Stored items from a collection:

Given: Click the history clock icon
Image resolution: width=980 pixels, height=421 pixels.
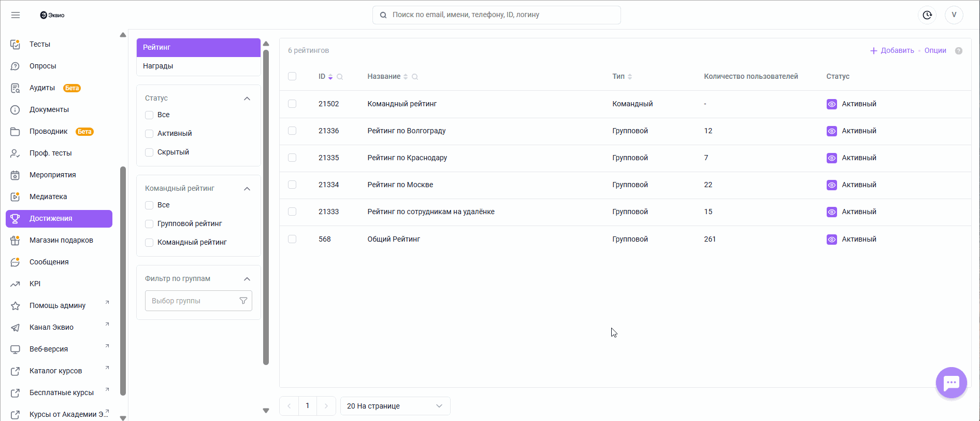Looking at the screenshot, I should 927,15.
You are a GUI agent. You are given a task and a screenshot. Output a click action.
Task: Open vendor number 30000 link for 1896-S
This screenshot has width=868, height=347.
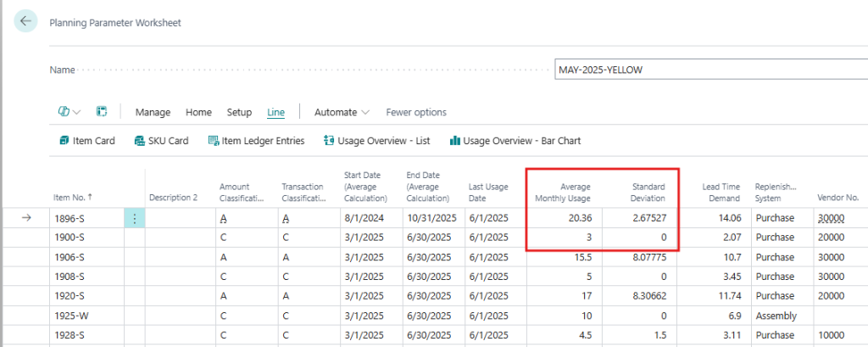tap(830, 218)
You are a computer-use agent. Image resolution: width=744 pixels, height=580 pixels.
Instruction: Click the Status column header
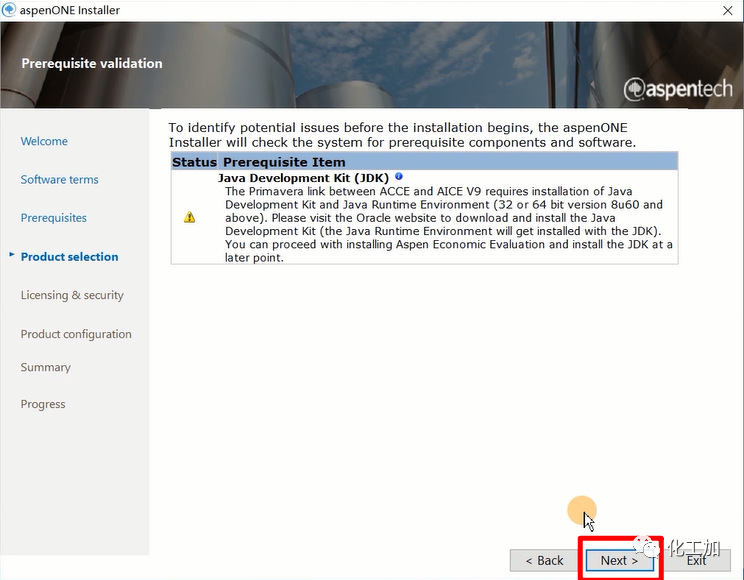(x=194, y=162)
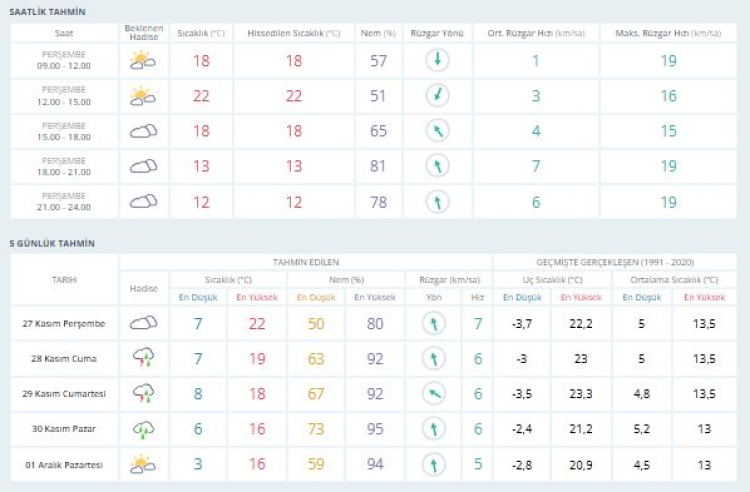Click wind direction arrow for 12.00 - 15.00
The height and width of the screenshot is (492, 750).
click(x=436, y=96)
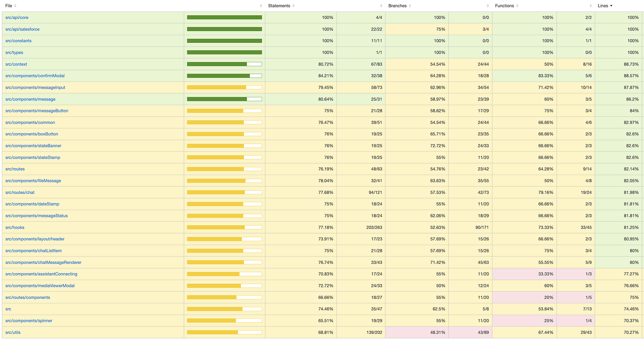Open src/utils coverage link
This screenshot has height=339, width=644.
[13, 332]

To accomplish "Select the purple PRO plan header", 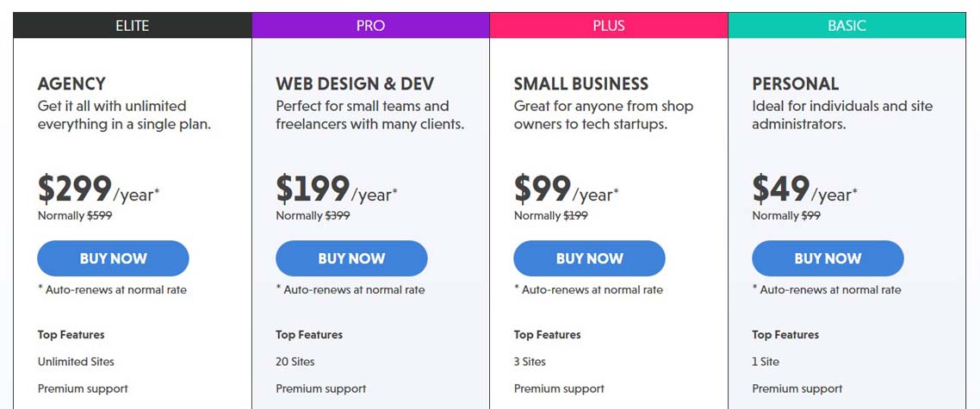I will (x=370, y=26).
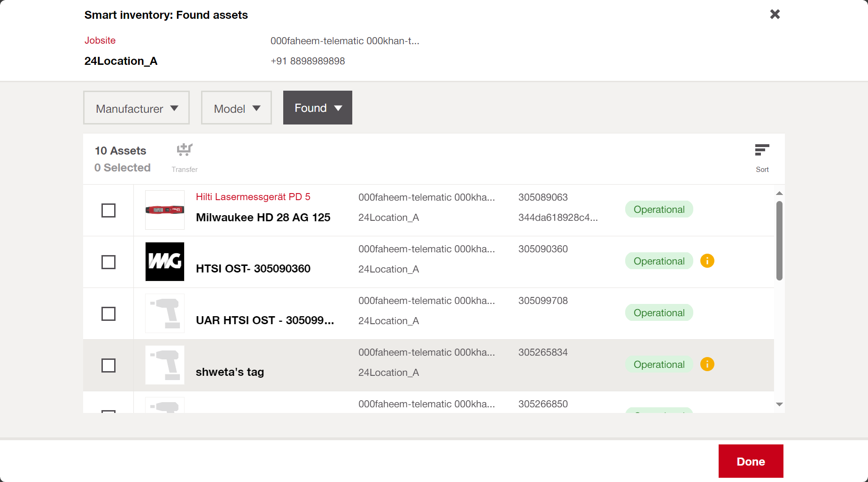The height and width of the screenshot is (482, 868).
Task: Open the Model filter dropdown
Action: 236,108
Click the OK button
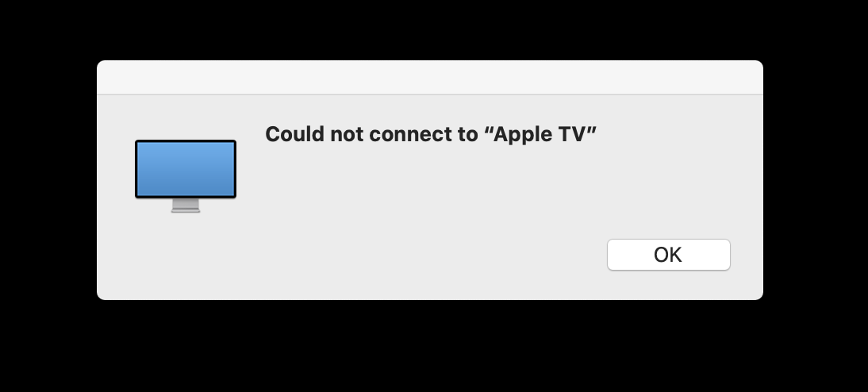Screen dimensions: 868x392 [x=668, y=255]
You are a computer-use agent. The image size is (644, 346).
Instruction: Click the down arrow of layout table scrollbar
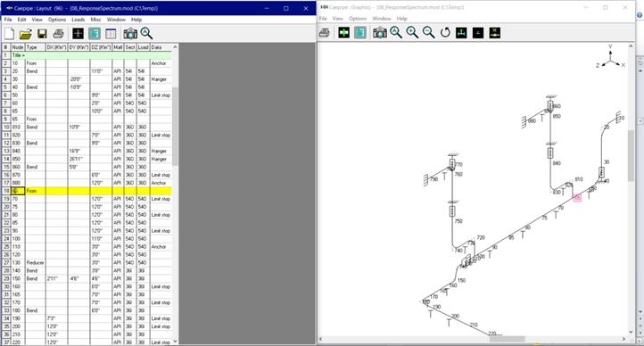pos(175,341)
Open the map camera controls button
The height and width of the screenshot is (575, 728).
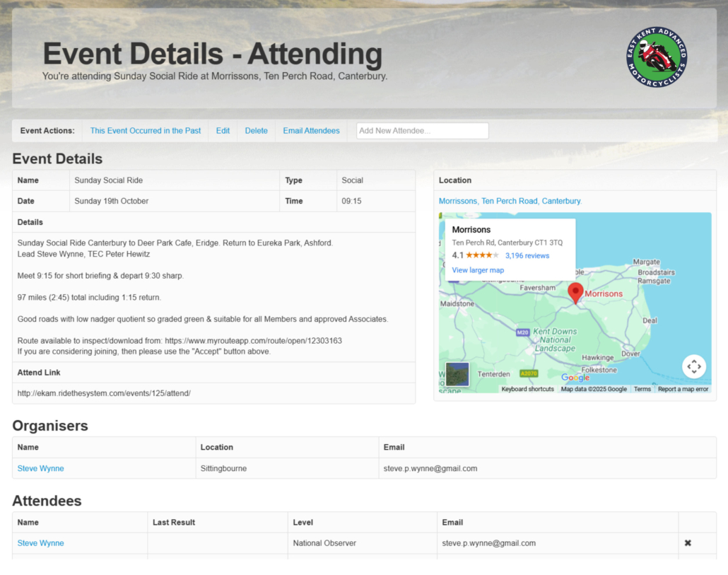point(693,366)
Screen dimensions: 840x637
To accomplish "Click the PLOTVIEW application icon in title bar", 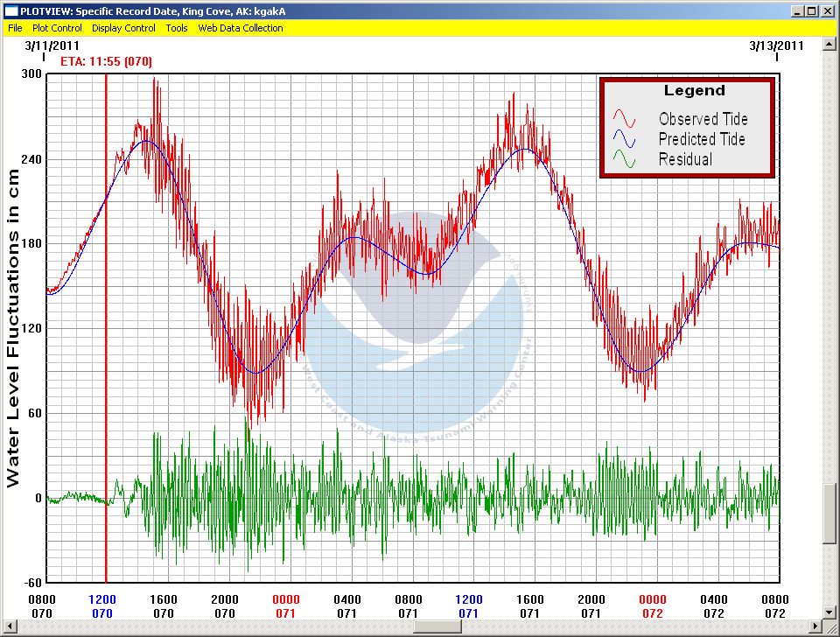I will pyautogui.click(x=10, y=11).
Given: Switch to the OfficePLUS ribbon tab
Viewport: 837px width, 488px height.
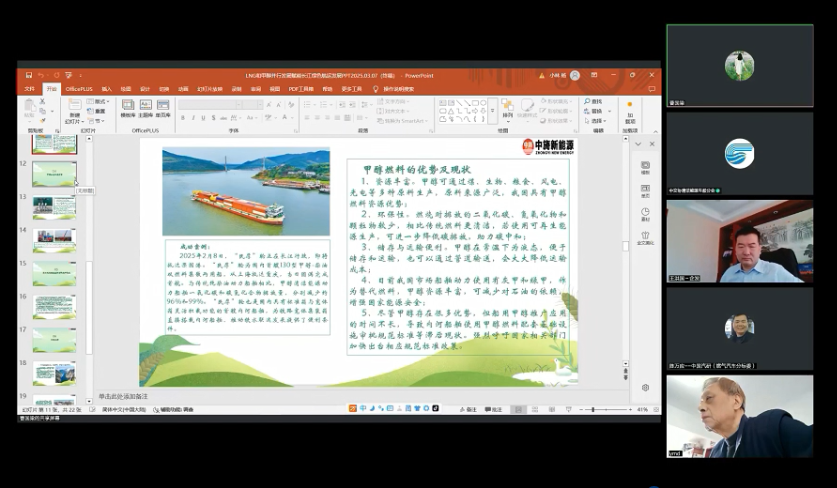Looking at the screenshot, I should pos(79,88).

• _What the task asks_:
Beginning with the line above that contains "Image resolution: width=980" and ending with the line that contains "Task: Open vendor", quote each line exactly, keeping out the pictures.

• _Task output_:
Image resolution: width=980 pixels, height=421 pixels.
Looking at the screenshot, I should 927,15.
You are a GUI agent. You are given a task and a screenshot. Output a click action.
Task: Open vendor number 30000 link for 1896-S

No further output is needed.